Report every line of the items below that contains the string "folder", treating uppercase and lowercase letters as different.

> [Data for this exercise]
______________________________
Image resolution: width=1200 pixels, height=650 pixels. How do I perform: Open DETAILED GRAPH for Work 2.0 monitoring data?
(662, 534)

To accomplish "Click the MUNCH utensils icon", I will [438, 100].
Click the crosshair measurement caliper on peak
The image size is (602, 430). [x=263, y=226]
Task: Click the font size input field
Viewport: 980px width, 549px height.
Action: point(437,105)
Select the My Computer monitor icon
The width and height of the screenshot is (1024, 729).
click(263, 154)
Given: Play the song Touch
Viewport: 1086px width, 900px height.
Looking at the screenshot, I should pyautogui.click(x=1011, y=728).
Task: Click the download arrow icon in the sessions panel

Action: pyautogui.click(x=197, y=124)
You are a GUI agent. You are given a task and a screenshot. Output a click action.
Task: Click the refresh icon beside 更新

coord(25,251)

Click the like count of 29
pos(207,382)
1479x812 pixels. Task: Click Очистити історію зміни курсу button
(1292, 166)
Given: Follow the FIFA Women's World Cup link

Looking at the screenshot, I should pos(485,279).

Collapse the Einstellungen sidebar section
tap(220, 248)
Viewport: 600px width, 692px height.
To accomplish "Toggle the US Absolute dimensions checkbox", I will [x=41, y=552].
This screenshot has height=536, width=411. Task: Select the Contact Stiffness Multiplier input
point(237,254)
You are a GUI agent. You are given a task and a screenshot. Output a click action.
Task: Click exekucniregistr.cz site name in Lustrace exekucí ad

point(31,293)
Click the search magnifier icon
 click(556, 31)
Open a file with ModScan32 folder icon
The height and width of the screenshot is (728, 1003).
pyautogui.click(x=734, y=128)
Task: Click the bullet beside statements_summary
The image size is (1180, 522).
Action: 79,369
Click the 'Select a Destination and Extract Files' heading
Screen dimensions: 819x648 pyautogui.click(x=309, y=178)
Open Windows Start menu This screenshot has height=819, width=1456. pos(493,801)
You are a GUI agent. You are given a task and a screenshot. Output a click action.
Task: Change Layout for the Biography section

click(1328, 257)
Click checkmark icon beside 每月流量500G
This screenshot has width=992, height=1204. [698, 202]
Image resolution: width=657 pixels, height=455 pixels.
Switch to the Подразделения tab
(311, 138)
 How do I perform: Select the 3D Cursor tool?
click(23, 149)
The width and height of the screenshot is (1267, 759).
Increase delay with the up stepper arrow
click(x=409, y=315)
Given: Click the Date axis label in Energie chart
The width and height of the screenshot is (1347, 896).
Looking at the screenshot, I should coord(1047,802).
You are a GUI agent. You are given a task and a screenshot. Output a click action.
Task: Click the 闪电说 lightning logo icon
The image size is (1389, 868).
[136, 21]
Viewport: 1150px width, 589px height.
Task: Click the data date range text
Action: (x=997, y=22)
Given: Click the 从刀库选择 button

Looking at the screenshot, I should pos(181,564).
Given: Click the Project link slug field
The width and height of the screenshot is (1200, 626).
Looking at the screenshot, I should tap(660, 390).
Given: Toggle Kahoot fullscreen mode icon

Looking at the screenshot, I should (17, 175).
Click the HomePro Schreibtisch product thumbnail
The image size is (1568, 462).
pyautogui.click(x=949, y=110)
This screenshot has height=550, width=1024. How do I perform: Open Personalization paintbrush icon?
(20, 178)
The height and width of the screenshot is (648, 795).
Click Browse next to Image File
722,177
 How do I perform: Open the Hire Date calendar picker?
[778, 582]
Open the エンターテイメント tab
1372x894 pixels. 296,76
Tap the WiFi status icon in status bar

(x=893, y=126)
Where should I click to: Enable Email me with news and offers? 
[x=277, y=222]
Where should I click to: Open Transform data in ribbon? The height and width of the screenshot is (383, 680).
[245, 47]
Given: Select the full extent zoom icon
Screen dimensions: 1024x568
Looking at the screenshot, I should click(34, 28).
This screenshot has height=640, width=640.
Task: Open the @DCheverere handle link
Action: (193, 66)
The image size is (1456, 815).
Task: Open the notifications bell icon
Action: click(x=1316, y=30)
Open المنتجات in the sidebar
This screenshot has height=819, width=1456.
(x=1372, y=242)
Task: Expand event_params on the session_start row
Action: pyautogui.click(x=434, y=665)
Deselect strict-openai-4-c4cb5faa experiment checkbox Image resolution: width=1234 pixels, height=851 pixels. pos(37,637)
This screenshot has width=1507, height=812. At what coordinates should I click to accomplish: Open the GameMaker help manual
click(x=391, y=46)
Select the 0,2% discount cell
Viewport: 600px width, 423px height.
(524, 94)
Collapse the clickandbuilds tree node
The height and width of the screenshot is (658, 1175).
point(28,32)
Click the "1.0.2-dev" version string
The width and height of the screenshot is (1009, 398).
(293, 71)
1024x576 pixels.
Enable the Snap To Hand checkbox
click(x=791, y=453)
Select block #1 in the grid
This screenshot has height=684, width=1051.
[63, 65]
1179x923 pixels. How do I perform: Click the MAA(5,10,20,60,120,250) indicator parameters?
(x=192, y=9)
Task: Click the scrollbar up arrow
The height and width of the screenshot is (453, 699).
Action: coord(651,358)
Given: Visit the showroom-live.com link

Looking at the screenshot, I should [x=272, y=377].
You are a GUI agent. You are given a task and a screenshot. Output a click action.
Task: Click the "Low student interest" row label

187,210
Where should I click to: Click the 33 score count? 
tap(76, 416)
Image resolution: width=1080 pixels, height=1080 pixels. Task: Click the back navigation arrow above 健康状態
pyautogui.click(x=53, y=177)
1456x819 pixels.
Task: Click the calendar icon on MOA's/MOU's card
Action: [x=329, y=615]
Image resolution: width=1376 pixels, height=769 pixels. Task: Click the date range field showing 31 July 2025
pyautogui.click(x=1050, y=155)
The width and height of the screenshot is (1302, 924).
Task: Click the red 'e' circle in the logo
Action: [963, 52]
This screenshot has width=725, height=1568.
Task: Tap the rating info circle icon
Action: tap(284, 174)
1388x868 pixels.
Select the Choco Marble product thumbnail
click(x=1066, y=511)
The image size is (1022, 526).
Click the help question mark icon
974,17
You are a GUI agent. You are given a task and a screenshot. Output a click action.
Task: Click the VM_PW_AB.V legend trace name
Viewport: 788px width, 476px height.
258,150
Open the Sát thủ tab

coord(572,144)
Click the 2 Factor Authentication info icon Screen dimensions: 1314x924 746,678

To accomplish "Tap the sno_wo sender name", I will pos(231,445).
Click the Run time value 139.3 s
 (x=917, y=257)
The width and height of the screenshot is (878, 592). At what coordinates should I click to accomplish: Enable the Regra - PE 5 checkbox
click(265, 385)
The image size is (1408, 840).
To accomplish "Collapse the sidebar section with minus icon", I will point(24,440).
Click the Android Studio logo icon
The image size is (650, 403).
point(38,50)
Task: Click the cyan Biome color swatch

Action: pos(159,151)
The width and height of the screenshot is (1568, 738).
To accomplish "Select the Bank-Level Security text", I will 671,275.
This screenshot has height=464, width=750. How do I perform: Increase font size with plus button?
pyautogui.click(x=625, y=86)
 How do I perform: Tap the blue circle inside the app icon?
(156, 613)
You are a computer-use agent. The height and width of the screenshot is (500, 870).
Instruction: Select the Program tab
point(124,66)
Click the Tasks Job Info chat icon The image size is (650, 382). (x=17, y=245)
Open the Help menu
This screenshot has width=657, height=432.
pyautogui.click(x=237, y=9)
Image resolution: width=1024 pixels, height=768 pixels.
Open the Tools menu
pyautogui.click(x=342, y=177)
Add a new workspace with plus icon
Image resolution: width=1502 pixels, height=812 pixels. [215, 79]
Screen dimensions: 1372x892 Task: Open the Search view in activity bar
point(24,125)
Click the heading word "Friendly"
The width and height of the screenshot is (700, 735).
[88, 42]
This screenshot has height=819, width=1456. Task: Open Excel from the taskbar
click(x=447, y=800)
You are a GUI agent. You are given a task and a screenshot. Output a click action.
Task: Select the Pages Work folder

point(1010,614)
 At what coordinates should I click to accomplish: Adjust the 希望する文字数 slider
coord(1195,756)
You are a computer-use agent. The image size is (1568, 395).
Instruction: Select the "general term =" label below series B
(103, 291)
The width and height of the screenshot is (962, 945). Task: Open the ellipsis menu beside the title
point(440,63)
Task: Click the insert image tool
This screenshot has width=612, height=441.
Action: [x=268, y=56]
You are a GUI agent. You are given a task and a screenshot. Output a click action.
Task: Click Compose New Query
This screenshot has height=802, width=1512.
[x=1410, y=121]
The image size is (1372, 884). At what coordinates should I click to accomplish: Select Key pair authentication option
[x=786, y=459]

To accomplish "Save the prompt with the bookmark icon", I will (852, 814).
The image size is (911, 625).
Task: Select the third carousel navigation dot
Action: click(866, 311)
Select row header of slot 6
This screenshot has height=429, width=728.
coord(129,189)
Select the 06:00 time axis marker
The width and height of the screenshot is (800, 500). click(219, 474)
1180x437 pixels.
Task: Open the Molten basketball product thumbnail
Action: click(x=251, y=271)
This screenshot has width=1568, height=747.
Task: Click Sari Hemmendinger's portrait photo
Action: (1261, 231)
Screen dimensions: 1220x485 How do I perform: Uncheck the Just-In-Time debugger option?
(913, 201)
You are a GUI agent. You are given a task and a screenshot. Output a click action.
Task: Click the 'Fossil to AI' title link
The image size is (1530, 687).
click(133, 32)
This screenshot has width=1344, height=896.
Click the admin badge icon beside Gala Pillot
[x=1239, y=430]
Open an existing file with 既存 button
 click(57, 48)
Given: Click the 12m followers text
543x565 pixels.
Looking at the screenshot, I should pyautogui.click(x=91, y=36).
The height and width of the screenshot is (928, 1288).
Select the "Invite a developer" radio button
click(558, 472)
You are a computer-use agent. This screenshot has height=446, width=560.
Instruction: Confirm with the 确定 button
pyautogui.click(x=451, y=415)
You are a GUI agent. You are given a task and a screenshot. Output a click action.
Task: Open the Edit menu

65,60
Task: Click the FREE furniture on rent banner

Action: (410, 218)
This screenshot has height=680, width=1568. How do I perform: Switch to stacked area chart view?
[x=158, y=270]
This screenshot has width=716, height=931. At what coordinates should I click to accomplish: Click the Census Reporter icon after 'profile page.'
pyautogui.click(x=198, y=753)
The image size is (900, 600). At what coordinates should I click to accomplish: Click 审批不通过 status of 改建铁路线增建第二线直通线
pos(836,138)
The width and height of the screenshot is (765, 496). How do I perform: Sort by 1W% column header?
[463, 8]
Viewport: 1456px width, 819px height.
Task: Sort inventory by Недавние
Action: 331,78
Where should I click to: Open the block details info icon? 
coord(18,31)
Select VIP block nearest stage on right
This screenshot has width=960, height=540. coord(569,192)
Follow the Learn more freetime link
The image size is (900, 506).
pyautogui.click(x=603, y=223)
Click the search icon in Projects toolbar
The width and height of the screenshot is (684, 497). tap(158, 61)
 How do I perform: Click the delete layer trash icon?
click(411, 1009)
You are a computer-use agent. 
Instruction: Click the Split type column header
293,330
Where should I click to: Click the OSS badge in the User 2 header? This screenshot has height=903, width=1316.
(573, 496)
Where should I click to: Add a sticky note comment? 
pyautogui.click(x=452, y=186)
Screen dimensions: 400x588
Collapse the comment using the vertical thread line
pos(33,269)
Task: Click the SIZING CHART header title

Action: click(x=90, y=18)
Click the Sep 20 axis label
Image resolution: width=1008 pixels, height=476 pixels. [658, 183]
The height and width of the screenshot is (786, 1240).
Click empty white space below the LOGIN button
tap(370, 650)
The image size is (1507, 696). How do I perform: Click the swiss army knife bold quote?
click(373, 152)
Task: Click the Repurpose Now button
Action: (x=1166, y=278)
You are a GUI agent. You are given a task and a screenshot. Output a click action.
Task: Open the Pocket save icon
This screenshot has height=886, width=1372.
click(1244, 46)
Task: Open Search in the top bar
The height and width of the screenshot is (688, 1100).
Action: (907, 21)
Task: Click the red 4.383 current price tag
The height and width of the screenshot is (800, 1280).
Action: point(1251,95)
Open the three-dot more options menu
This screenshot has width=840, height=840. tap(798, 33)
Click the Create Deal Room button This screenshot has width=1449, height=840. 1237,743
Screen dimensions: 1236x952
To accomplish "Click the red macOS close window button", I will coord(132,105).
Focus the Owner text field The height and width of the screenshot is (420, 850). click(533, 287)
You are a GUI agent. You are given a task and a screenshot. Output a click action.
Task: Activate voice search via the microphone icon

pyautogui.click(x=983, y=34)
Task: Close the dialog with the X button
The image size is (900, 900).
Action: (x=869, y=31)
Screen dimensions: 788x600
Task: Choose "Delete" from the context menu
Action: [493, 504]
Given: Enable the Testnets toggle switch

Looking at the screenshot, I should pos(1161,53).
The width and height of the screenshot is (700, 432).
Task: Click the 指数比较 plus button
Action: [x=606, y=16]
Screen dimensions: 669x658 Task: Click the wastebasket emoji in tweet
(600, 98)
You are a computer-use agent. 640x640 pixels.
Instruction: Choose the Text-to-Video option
______________________________
> [Finished task]
Open a file with ModScan32 folder icon
Task: Select the Pages Work folder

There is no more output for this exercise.